Your instructions: Copy every line of the records below word for word, leaving out the pictures.
□ □ □
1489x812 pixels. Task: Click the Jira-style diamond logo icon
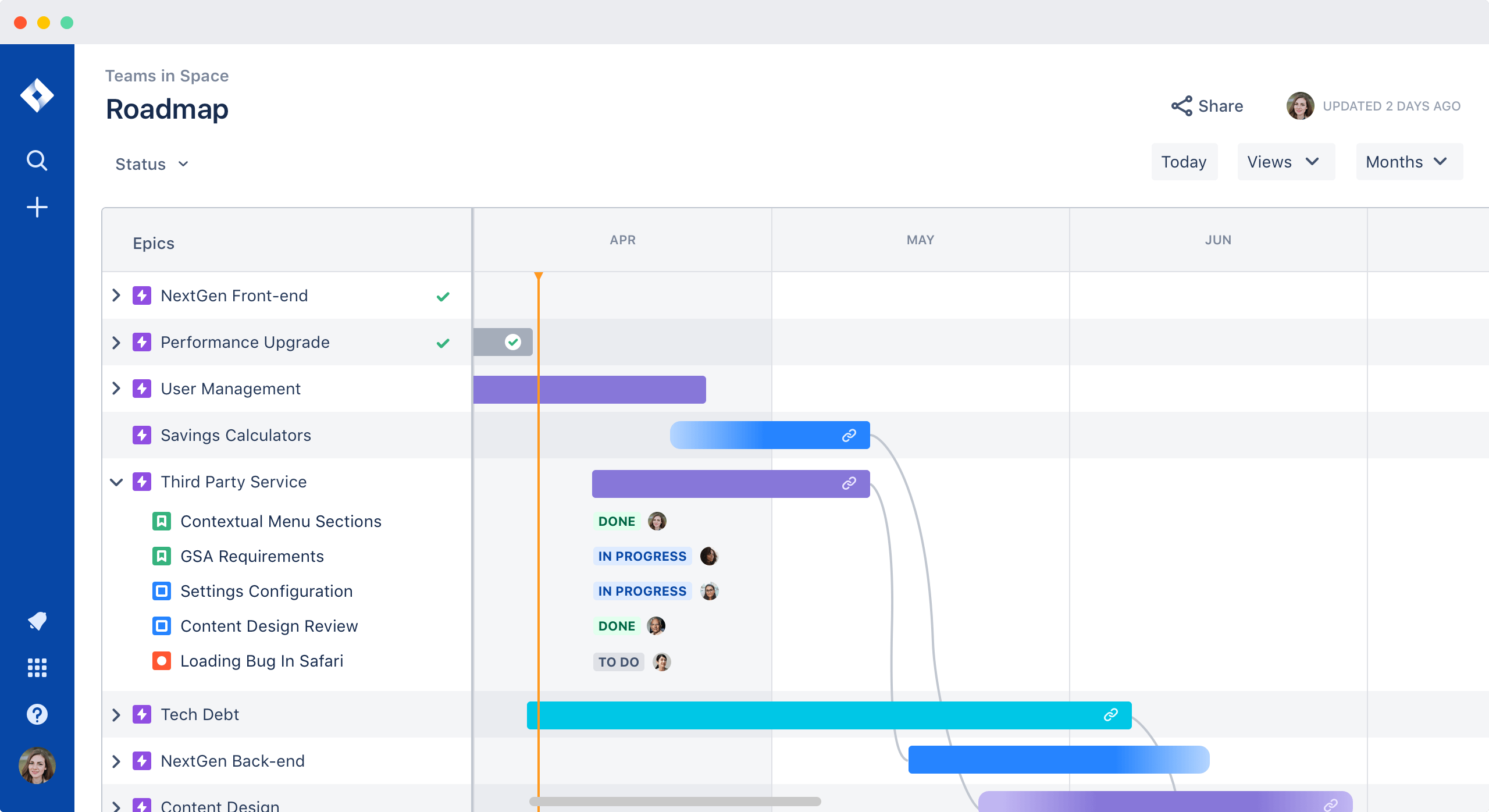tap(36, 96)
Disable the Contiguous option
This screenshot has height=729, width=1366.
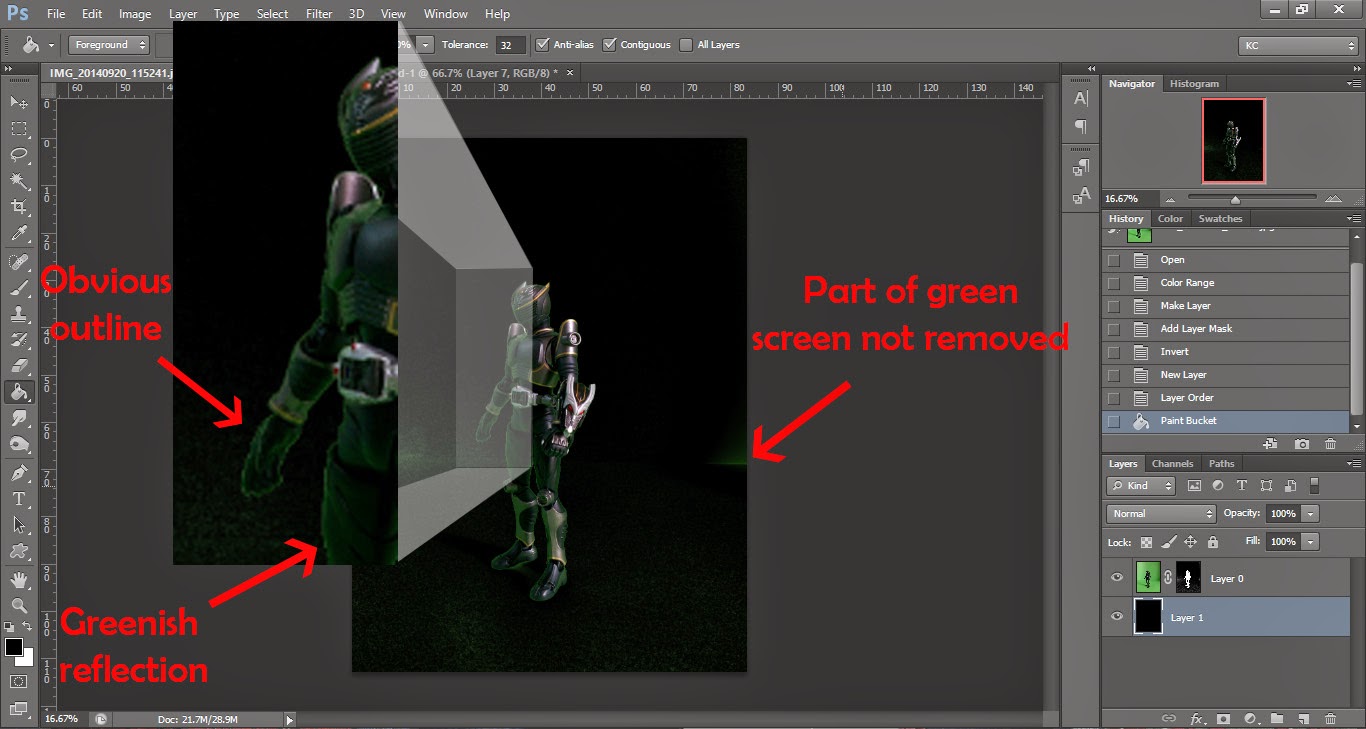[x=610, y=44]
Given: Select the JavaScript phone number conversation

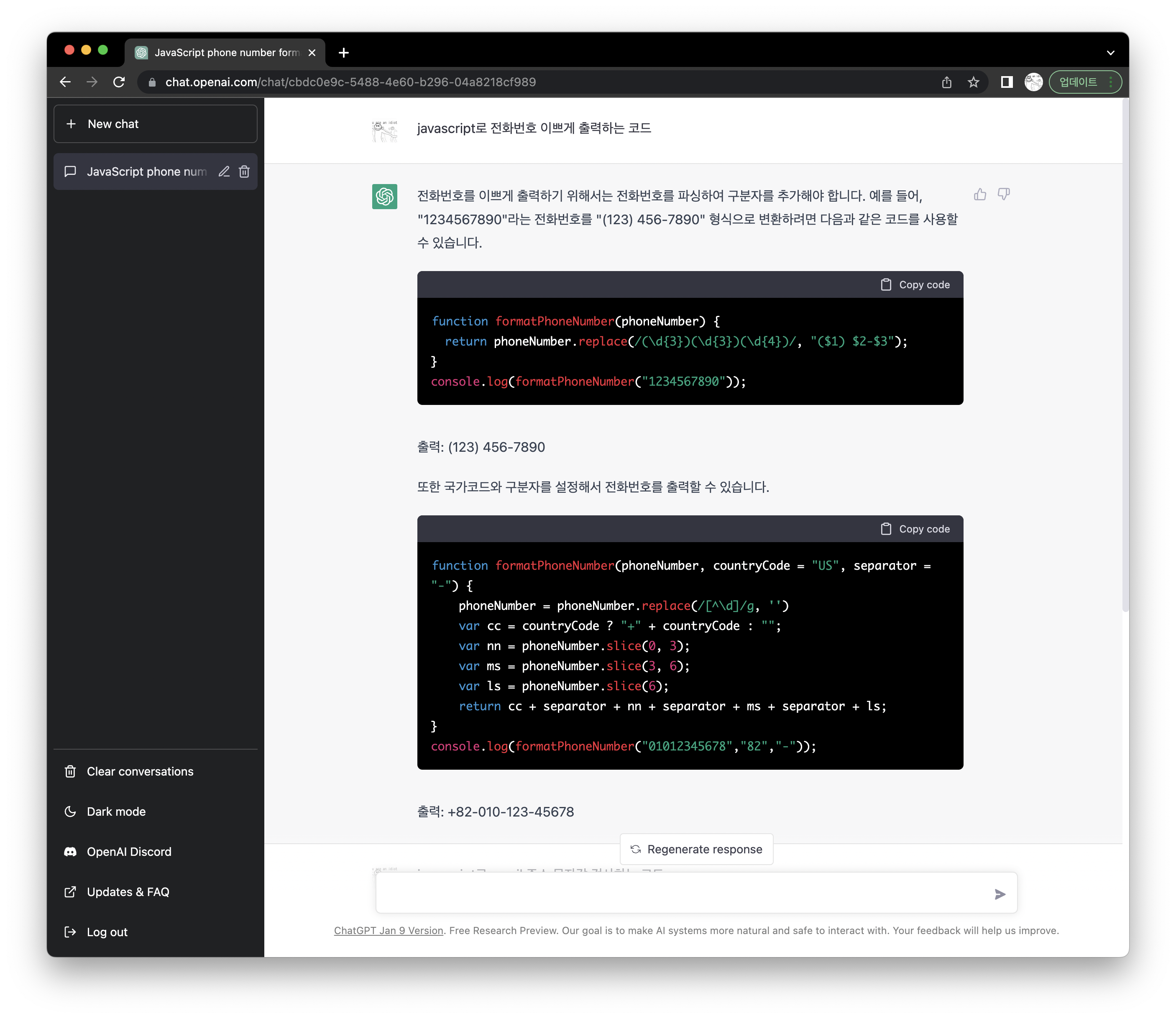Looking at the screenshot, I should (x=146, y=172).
□ □ □
Answer to this problem:
1489x812 pixels. Task: Click the Jira-style diamond logo icon
tap(36, 96)
Disable the Contiguous option
This screenshot has height=729, width=1366.
[x=610, y=44]
Given: Select the JavaScript phone number conversation

Looking at the screenshot, I should (x=146, y=172).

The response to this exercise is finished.